Activity: What lines in the entries hold the string "with"? List them.

Stored entries:
--- START ---

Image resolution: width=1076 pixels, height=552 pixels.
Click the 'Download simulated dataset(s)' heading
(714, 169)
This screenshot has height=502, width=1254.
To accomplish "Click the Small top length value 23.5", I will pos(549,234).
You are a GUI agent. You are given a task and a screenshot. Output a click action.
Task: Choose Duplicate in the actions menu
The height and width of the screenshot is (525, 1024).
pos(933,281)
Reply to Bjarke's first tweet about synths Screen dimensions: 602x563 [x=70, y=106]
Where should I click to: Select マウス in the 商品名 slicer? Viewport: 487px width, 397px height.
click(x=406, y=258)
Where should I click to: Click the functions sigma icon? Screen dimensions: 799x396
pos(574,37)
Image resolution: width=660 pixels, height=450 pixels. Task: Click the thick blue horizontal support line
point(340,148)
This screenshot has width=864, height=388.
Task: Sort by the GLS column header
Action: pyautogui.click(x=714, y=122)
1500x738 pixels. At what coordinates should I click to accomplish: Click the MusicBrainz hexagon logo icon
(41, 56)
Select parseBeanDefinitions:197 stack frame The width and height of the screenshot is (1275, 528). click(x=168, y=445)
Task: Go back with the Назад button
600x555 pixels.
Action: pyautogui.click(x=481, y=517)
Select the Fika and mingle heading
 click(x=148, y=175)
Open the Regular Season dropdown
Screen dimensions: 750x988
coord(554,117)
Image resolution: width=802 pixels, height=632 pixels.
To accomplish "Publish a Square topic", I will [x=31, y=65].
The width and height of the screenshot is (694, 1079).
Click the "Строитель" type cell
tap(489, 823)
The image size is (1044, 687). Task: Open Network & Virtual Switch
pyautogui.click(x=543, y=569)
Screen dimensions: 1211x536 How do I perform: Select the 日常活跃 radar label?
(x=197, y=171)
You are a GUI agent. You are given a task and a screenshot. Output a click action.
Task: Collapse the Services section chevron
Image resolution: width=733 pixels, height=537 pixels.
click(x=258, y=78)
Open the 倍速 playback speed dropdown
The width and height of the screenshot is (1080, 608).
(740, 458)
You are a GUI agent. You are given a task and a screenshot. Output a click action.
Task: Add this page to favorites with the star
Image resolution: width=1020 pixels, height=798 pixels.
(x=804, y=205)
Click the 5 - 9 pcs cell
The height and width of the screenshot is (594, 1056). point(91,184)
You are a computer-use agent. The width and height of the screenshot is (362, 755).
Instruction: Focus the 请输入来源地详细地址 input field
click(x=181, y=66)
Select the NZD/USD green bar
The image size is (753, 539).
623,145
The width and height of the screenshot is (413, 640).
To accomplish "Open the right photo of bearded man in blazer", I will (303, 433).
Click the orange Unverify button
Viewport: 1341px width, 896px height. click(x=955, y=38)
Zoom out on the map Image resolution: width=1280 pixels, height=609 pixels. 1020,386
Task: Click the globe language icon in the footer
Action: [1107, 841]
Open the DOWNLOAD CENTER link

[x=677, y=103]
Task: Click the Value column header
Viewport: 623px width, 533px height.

--- END ---

Task result:
Task: Go back with the Назад button
Task: Add this page to favorites with the star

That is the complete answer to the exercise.